The second shot showed traffic cones across the lane and a half-dozen khaki-uniformed troopers standing around what looked like a female body lying in the ditch off the shoulder of the road.
“You’re saying that’s Mackie?”
“No,” said Cindy. “Keep flipping through.”
The next photo was a tighter shot of the corpse. I thought that I was looking at a hit-and-run, but by the fourth photo, it was clear that the victim had been shot through the left temple.
“Who sent these to you?” I asked.
“Off the record,” Cindy said, “they’re from a cop friend of mine who got the pictures from an undisclosed source. There’s no ID yet on the victim. I don’t know her, Linds,” Cindy said, “but she looks familiar.”
I looked at the close-ups of the victim. She was pretty, in her twenties, long dark hair, pale skin, slender build.
The gunshot wound to the temple made me think that if she had been a passenger, the driver could have shot her and dumped her out of the vehicle.
Or, if she had been driving and stopped her car for someone and rolled down her window, the person standing outside the car could have popped her, dragged her out, and stolen her car.
Then I came to the close-ups of the victim’s hands. All of her fingers had been cut off at the first joint—and that changed everything.
Cindy said, “Remind you of something?”
Yes. It reminded me of Randy Fish, a sexual sadist who had used different methods to kill and torture his victims. He had cut the fingers off one of his last kills with a pair of pruning shears—while the girl was alive. He’d told me all about that.
Randy Fish was dead. I was a witness to that.

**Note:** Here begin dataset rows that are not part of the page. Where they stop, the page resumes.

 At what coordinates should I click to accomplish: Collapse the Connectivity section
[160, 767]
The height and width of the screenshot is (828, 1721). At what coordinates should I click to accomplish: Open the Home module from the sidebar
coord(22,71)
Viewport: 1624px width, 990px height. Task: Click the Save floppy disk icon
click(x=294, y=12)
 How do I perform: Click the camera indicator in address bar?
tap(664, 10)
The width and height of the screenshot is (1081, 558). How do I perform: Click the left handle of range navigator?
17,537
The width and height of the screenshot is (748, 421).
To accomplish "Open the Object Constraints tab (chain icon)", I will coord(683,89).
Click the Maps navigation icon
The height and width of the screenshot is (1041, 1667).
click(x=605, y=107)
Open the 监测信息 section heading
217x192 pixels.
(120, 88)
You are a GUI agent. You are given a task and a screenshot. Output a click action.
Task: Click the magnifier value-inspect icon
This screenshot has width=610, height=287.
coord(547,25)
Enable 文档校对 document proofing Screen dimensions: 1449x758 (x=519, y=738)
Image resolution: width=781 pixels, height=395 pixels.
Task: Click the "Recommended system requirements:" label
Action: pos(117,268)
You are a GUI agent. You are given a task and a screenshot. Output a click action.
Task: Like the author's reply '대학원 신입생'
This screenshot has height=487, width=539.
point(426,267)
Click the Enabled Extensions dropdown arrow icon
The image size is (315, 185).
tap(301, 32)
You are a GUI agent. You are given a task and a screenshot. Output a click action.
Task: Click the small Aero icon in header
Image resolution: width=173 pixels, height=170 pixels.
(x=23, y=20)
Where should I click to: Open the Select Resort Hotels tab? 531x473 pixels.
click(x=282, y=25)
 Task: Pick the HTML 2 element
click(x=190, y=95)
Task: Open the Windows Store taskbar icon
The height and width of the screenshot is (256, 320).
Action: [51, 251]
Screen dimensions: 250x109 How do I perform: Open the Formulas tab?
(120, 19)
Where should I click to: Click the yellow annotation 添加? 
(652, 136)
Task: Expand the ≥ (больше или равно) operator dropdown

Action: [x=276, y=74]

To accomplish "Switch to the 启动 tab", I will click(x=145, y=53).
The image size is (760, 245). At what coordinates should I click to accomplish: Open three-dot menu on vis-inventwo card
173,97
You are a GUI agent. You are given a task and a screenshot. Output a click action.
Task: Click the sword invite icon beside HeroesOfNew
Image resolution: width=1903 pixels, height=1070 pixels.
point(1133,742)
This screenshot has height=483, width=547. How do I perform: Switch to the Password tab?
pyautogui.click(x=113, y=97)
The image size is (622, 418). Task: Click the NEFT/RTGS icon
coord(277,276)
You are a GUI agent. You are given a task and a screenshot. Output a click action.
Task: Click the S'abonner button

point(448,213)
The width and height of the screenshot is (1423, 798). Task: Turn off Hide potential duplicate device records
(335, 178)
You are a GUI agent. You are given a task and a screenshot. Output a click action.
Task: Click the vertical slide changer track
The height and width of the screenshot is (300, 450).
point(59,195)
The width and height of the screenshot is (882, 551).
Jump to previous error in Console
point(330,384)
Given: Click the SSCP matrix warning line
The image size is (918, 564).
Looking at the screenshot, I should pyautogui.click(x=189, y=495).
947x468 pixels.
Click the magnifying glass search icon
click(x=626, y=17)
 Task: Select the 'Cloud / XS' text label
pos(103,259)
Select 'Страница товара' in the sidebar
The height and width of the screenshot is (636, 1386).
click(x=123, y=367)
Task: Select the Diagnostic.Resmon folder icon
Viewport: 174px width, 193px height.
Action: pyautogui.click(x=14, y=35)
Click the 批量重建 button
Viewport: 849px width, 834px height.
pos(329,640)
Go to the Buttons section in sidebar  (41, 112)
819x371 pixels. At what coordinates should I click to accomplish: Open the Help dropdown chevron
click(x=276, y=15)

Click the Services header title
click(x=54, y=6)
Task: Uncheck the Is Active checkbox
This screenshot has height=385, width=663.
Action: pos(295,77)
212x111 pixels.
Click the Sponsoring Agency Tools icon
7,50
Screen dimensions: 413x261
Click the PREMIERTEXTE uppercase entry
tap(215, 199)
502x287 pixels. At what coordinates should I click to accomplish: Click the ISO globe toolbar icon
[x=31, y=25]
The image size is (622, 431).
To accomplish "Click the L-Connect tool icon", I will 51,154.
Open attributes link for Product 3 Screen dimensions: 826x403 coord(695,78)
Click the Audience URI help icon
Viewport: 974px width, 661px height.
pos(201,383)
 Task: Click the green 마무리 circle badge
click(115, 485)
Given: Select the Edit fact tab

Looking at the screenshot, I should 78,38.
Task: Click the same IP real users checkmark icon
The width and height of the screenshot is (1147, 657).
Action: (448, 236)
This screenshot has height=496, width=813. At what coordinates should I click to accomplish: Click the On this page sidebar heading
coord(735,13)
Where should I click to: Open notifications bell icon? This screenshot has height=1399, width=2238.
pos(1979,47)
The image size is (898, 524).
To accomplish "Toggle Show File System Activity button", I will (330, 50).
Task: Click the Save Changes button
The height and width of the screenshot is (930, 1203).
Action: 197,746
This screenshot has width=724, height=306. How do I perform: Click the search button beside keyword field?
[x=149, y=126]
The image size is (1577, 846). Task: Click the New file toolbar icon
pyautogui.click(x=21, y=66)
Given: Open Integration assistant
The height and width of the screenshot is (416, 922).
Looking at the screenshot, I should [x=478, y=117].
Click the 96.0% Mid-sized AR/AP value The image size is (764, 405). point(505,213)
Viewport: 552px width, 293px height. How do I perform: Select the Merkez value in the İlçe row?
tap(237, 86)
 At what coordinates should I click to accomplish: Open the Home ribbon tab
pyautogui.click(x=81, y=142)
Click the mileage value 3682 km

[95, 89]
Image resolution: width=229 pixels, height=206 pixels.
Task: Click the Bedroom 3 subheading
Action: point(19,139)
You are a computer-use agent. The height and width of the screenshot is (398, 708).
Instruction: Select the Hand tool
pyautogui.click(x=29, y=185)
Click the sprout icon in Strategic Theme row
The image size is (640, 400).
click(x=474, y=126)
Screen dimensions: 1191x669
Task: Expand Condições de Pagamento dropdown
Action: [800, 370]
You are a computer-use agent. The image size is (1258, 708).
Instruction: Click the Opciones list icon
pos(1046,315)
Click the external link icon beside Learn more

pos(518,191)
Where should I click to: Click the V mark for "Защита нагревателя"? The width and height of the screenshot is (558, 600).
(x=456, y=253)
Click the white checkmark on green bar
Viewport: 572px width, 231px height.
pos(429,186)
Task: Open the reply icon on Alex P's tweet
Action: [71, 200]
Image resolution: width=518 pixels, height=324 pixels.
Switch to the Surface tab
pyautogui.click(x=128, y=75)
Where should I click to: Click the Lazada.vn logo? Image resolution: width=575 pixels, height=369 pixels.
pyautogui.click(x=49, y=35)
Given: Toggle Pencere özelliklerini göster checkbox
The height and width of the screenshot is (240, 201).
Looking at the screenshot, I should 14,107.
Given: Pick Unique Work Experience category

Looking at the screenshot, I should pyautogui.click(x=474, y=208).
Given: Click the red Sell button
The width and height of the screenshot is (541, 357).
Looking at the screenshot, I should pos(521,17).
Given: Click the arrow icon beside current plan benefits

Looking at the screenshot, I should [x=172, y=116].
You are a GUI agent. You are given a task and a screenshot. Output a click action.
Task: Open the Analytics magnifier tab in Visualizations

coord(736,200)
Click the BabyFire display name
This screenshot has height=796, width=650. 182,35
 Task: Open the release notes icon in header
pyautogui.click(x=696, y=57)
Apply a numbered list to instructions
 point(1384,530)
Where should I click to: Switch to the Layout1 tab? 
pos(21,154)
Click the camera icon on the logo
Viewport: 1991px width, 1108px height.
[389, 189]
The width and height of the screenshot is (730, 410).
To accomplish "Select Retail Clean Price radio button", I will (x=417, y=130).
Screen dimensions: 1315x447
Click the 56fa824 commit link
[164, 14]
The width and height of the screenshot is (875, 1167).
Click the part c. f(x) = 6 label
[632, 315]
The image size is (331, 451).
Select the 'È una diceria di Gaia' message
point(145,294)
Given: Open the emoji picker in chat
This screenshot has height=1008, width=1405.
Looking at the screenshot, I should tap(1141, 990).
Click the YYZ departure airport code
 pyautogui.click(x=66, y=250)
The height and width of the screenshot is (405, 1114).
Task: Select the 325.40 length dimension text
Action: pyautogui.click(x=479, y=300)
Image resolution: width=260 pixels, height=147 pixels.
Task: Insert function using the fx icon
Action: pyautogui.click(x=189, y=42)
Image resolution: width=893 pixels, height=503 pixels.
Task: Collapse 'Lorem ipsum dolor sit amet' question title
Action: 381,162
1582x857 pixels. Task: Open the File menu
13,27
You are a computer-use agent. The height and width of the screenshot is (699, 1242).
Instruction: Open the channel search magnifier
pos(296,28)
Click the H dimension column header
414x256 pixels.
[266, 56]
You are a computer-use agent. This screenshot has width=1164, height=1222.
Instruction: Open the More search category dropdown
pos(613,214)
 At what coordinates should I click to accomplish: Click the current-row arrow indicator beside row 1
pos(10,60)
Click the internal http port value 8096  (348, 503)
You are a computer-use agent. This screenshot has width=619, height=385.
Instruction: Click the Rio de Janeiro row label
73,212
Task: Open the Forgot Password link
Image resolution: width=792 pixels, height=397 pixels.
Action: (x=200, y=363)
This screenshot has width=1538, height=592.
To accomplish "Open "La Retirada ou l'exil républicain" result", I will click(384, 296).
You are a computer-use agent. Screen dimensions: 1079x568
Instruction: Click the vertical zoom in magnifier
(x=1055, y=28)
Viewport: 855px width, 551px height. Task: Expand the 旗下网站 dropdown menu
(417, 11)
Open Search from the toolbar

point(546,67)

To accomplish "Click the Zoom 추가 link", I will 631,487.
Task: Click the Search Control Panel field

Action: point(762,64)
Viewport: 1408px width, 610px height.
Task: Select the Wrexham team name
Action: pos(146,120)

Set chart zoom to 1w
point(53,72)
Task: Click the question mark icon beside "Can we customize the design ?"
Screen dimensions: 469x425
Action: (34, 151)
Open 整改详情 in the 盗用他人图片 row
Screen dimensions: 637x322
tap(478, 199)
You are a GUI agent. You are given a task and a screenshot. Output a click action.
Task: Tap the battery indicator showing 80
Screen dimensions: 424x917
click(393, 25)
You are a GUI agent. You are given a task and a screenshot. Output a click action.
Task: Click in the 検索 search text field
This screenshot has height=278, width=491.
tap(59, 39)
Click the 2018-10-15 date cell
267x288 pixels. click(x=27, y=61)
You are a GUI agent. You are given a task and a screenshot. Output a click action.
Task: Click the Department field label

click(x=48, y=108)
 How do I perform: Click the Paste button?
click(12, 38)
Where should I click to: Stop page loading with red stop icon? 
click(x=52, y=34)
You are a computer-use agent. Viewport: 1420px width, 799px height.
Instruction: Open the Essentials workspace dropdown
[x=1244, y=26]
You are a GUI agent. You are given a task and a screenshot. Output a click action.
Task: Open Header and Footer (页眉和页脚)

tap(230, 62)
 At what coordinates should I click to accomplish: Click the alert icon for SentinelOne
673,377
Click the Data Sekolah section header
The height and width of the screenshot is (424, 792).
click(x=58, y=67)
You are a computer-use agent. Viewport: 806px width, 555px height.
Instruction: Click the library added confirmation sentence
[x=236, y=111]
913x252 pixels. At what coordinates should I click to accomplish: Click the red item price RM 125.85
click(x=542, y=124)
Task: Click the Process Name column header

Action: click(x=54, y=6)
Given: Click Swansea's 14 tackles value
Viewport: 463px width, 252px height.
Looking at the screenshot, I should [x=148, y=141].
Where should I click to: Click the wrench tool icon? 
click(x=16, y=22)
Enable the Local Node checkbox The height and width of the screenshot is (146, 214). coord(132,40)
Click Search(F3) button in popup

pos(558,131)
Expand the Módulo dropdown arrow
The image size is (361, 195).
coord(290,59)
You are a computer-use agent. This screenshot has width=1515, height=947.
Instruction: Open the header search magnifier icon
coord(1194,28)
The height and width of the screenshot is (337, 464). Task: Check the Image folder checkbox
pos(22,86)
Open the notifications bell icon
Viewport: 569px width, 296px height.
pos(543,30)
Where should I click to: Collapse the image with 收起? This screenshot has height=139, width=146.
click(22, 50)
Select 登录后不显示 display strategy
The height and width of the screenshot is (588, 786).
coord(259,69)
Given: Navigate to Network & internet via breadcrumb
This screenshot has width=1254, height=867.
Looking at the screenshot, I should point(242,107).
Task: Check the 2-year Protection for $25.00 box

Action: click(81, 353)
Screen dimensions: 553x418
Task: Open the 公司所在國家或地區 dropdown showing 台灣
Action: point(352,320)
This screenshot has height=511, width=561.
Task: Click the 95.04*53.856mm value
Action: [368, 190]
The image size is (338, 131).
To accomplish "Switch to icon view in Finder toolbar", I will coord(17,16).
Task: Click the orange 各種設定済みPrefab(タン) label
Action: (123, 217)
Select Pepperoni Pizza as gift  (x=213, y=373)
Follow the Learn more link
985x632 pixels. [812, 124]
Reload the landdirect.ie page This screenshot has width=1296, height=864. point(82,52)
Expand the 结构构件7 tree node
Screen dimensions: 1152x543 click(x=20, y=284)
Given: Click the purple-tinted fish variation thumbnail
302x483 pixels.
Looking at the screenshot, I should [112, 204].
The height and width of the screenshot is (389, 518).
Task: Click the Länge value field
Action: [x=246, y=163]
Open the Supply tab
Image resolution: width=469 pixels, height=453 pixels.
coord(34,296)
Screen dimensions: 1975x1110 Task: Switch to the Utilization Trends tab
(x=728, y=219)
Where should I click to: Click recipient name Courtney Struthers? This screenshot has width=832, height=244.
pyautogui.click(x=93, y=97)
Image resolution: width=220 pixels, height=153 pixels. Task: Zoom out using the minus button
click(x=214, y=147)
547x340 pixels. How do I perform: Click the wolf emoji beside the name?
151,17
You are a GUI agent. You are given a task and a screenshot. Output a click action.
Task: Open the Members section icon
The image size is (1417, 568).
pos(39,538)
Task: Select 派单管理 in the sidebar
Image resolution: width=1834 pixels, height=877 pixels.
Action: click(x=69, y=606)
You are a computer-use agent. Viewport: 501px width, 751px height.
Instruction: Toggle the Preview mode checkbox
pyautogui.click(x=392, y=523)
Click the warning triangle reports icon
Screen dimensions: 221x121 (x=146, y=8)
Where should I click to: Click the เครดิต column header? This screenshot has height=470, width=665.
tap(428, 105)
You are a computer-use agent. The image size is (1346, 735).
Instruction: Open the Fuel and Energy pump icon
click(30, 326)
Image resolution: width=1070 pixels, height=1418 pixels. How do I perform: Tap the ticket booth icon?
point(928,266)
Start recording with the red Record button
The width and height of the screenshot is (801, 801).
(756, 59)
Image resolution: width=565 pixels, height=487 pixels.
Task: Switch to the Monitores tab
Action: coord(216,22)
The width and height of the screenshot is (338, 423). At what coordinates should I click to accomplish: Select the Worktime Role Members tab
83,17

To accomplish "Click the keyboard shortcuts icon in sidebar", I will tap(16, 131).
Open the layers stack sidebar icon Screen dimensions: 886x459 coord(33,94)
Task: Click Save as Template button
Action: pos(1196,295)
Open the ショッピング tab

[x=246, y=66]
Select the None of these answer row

But his soul mate was still alive.
Cindy said, “How could this be a coincidence? This murder looks to me like an homage to Randy Fish. And that makes me think Mackie did it.”
Might. Could be. Definite maybe. But there was no evidence that Mackie Morales was connected to this crime at all.
I asked Cindy a lot of questions: Had any ID been found on or near the victim? Were there any witnesses? Any missing persons report leading to the victim? Any anything?
Cindy said, “Linds, I’ve told you everything I know and everything I’m thinking.”
I wasn’t buying it.
Cindy was looking straight at me with her big round baby blues, but I wasn’t sure she was seeing me. Maybe she was inside her head, working on her killer story about a Mackie Morales murder spree.
Or maybe it was something else.
I said, “What is it, Cindy? What aren’t you saying?”
Chapter 38
Conklin showed up at our work space at half past nine, which was late for him. He hadn’t shaved or combed his hair, and he’d missed a couple of shirt buttons. Either he’d taken a tumble in the clothes dryer or I was looking at the hallmark of new love: late nights, morning delight.
“I just made coffee,” I said, tipping my chin toward the break room.